Rav Gianfranco Di Segni al proposito rievoca la lezione biblica che vuole che il S. si recò prima da Abramo e poi da Giacobbe per dir loro che i figli di Israele avevano peccato ma che entrambi risposero di punire il popolo. Isacco invece cominciò a contrattare fino ad annullare la punizione e gli ebrei, ha spiegato,” furono talmente grati fino a redimersi da soli e rendere merito al nome di D-o”.
“Perché chi possiede un campo non può tagliare tutte le spighe di grano? “Perché – afferma rav Colombo – quello che rimane deve essere a disposizione del povero. Le spighe devono però essere tagliate dal povero in modo da fargli fare un lavoro e non esagerare per avere un ringraziamento e fare del bene falso. Questo discorso mi colpì particolarmente perché lo fece rav Toaff durante il mio matrimonio: spiegò che avrei dovuto vivere la mia vita e il lavoro per la comunità senza cercare sempre un ringraziamento. Il ringraziamento più grande, mi disse, lo avrai ogni sera quando potrai guardarti allo specchio”.

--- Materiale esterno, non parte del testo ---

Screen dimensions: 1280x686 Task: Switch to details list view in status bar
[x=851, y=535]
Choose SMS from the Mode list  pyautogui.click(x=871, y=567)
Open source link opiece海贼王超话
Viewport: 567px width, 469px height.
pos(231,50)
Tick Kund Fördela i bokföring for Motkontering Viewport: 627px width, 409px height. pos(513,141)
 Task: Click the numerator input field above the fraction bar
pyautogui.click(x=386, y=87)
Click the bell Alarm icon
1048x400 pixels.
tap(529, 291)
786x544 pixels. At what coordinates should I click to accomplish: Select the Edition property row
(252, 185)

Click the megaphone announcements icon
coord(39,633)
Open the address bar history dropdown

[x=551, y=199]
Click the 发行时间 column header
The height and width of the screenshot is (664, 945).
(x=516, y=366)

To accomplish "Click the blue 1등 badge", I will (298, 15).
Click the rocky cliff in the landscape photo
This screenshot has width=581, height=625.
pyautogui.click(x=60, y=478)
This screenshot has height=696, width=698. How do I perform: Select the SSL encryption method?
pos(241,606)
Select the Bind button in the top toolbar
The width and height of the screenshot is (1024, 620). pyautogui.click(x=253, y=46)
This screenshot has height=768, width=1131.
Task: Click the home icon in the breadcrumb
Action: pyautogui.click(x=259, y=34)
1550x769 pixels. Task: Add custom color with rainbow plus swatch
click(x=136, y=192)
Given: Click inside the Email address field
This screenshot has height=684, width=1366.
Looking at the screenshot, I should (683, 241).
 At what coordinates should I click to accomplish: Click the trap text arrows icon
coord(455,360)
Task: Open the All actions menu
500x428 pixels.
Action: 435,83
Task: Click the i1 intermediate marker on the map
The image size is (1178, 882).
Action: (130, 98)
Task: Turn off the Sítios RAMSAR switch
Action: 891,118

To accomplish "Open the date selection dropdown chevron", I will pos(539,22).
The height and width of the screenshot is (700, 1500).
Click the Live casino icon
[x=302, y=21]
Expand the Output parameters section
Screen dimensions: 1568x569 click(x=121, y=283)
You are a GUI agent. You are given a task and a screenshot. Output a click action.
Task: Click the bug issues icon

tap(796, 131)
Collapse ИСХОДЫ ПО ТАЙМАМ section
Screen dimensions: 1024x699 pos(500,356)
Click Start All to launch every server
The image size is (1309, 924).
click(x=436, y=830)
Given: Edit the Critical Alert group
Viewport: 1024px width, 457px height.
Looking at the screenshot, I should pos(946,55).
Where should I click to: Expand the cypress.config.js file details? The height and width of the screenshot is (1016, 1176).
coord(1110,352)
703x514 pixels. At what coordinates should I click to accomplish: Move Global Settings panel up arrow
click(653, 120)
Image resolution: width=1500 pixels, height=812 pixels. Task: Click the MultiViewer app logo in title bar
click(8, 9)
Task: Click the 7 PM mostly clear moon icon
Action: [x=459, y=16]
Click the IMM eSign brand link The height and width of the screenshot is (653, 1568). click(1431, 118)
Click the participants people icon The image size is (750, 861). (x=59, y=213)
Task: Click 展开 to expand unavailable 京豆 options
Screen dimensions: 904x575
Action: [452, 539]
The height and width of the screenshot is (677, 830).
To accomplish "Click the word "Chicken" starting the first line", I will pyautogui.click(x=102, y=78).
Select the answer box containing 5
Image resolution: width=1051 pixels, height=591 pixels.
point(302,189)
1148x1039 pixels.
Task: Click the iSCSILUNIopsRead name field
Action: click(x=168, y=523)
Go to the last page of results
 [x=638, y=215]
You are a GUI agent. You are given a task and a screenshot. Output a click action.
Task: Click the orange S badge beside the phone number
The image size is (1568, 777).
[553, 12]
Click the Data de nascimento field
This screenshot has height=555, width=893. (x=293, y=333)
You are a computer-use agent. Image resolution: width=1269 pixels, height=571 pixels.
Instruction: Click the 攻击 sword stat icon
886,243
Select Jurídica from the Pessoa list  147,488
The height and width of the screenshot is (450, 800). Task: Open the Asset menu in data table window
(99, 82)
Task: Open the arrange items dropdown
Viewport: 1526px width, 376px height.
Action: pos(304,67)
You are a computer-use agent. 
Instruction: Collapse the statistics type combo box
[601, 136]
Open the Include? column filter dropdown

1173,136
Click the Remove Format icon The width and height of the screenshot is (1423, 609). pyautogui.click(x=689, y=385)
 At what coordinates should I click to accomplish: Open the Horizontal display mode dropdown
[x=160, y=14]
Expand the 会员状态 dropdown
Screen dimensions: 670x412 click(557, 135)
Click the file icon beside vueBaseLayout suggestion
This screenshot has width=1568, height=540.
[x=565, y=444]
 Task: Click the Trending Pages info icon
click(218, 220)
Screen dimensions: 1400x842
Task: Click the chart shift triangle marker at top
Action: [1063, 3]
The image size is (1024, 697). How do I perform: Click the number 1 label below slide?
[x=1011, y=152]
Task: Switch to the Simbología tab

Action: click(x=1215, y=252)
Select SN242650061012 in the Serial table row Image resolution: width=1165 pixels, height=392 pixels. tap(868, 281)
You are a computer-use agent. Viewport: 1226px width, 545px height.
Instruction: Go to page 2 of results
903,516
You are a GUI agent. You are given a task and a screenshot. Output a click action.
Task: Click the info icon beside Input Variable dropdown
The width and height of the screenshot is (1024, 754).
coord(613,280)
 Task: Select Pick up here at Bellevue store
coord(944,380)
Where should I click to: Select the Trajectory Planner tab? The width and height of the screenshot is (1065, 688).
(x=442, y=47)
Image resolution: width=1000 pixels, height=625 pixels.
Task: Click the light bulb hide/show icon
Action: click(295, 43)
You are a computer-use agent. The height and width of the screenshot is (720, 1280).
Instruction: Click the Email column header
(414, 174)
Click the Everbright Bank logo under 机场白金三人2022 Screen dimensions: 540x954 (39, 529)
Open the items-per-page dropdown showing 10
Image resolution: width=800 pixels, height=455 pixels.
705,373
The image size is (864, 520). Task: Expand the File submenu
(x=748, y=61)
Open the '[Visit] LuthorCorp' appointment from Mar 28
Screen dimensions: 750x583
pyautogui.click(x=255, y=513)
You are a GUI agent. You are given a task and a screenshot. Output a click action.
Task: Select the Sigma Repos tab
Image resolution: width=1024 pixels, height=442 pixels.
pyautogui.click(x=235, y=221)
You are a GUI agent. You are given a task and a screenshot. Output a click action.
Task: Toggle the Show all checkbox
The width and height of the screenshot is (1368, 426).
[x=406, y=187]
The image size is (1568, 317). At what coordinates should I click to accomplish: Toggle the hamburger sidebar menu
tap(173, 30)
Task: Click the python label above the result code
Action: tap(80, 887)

“Durante un ciclo di lezioni – ricorda rav Carucci – rav Toaff spiegò la pena del Karet e la definì come un riassorbimento nell’indefinito, il momento in cui non si è più un individuo. Spiegò che apparentemente poteva sembrare una cosa buona, non una punizione, ma che in realtà il massimo premio ed elevazione che si può raggiungere è il mantenimento di una identità individuale, riconoscersi”.
Se il sorriso, la arguzia toscana hanno sempre caratterizzato la persona del rav Toaff, “la giornata in cui si era svolto un divorzio, particolarmente di una coppia giovane, il suo volto si oscurava”. Lo ha spiegato in un recente scritto apparso su Pagine Ebraiche 24 il rav Umberto Piperno, sottolineando come nel corso della procedura la mente del rav Toaff si concentrasse “sugli innumerevoli dettagli della scrittura, la ricerca accurata e l’indagine sui nomi e i soprannomi”.